Yesterday, all MPs were asked to legislate to fight the mafia, restrain corruption, protect press freedom, and improve governance. They were offered a package prepared for them by an independent inquiry that would start addressing all those painful realities exposed by Daphne Caruana Galizia’s work and even more her killing and the soul searching that followed for me, for my friends, and quite independently of us, for the Maltese state through the workings of the inquiry.

And yesterday, all Labour MPs, even the so-called good ones, the 6 inches taller than the others Chris Fearne, the auto-flagellating Evarist Bartolo, every single one of them voted with the clueless Robert Abela, the fuming Glenn Bedingfield, and the sneering Rosianne Cutajar, to throw out the work of the inquiry and to prevent this country from starting the road of healing. The best among them voted with the worst.

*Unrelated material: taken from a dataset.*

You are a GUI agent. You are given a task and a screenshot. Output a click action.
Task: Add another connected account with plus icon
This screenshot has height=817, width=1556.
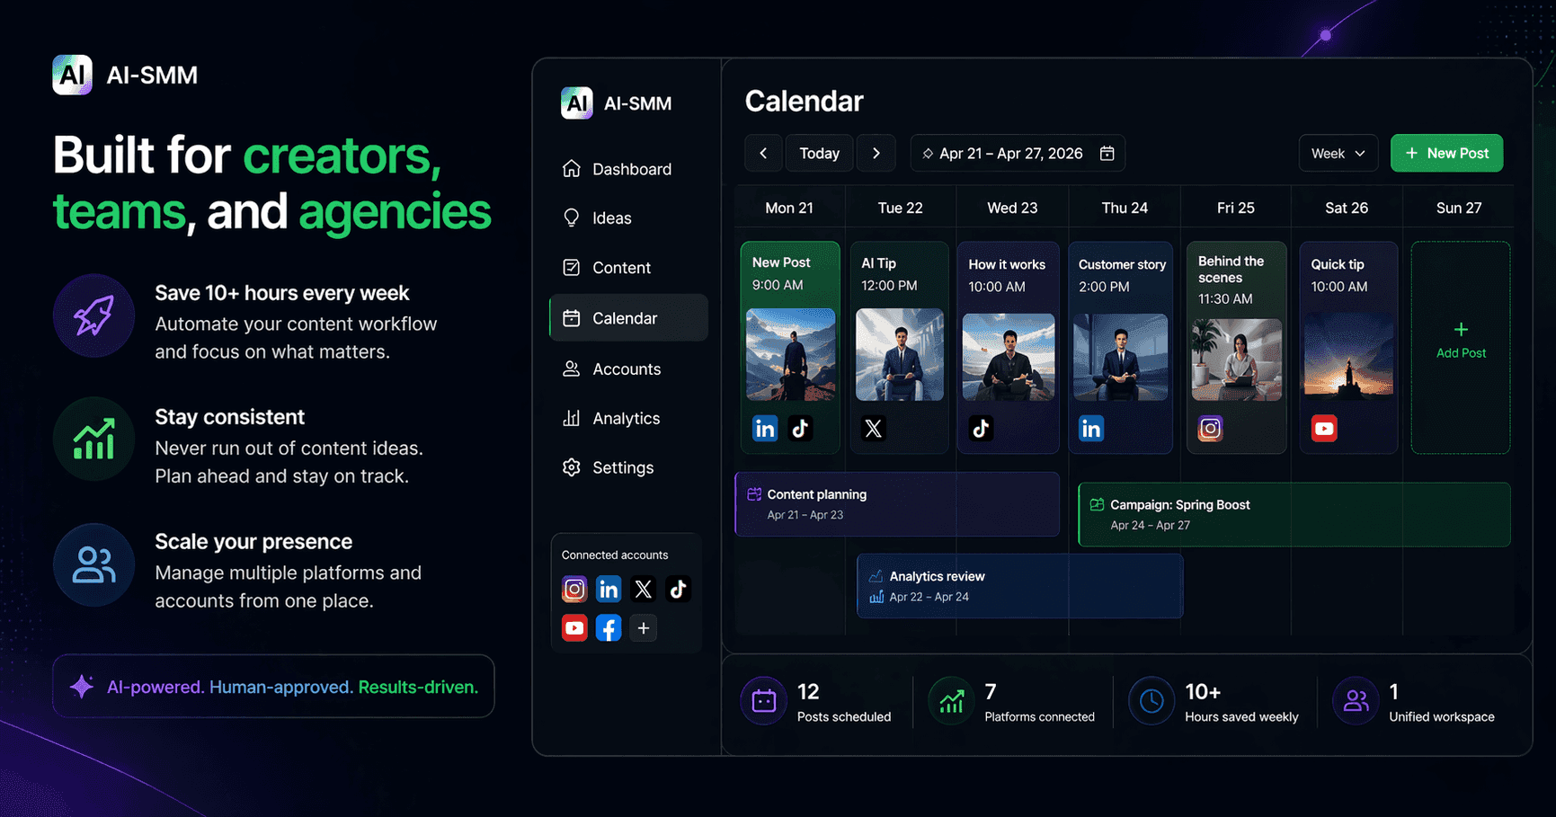(644, 627)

And it isn’t just the way they voted. The mockery, the derision, the hatred, for Daphne, for those who campaign for justice for her, for those who dare to hope for change.

We not only failed to persuade even one of them of the need for change. They laughed at us for trying.

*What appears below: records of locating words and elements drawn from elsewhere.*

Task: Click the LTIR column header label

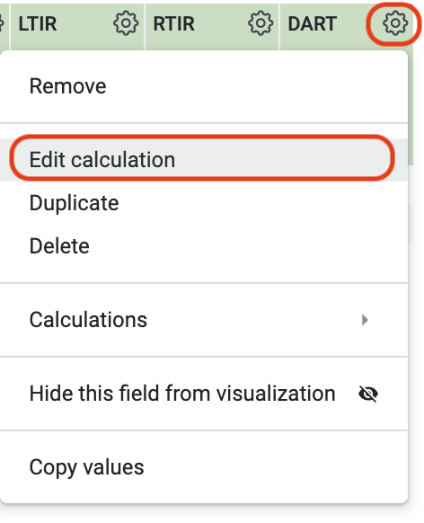Action: 38,23
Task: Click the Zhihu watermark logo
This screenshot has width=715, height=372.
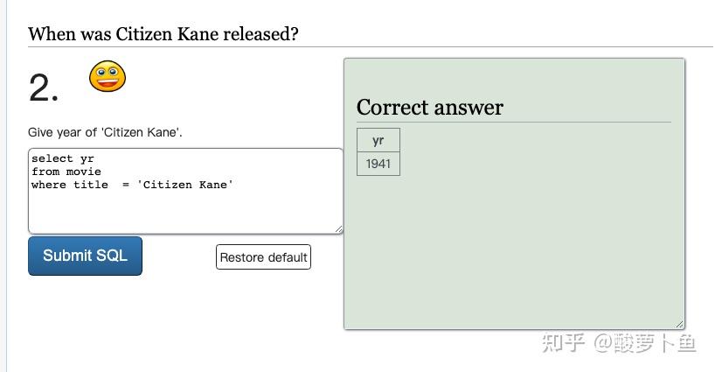Action: coord(563,342)
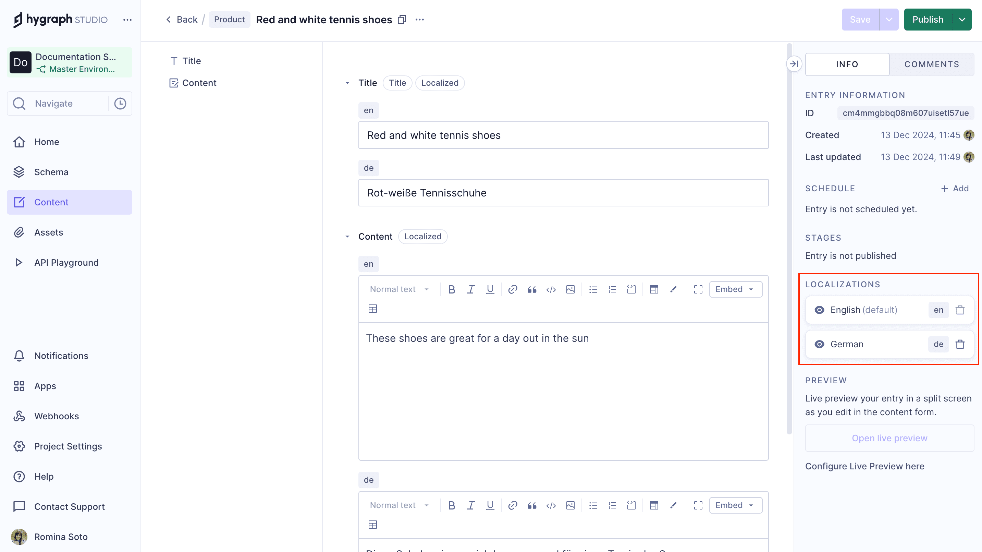
Task: Click Add schedule button
Action: (x=955, y=188)
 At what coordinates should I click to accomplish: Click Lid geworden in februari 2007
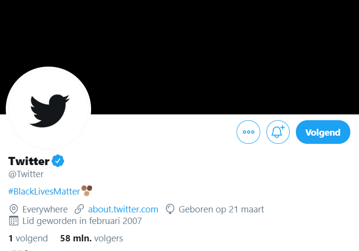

On the other hand, all PNs, even the so-called (often by me) the bad ones, the self-absorbed Adrian Delia, the 2 inches below the surface of the water David Agius, the hapless Robert Arrigo, every single one of them voted with Bernard Grech, Jason Azzopardi, Therese Comodini Cachia. The worst of them voted with the best.

Look, I know everyone spent yesterday evening as though it were just like any other. It wasn’t even a Martian landing most people weren’t bothered about yesterday. It was just the killing of a journalist by car bomb for exposing the corruption of some of the people in the Parliamentary benches that yesterday voted to do nothing about it.

It should not be incredible to me that most people do not care. But yesterday crystallised things for me. Of all the issues I’m concerned about, for the past four years the most important matter, the thing I cared most about was giving this country a chance to grow out of the fire that consumed Daphne. And on that matter the Labour Party voted nay and the Nationalist Party voted aye.

The Nationalist Party in Parliament was doomed to lose the vote because it is a minority and without any confidence it could persuade the government to join it in this, it went there knowing it would lose, held its head high, and did the right thing.

In the coming general election, the Nationalist Party seems to be just as doomed to lose. And yet, given their stand on the matter most dear to me – justice for Daphne, also through adopting constitutional and legislative changes that could prevent what happened to her from happening to anyone else – without fealty or partisan loyalty, without waving flags, even without much hope of final victory, I too will vote with the people who are committed to the changes and against the people who, presented with the vivid memory of a woman burnt alive in front of her son, could do nothing better than laugh.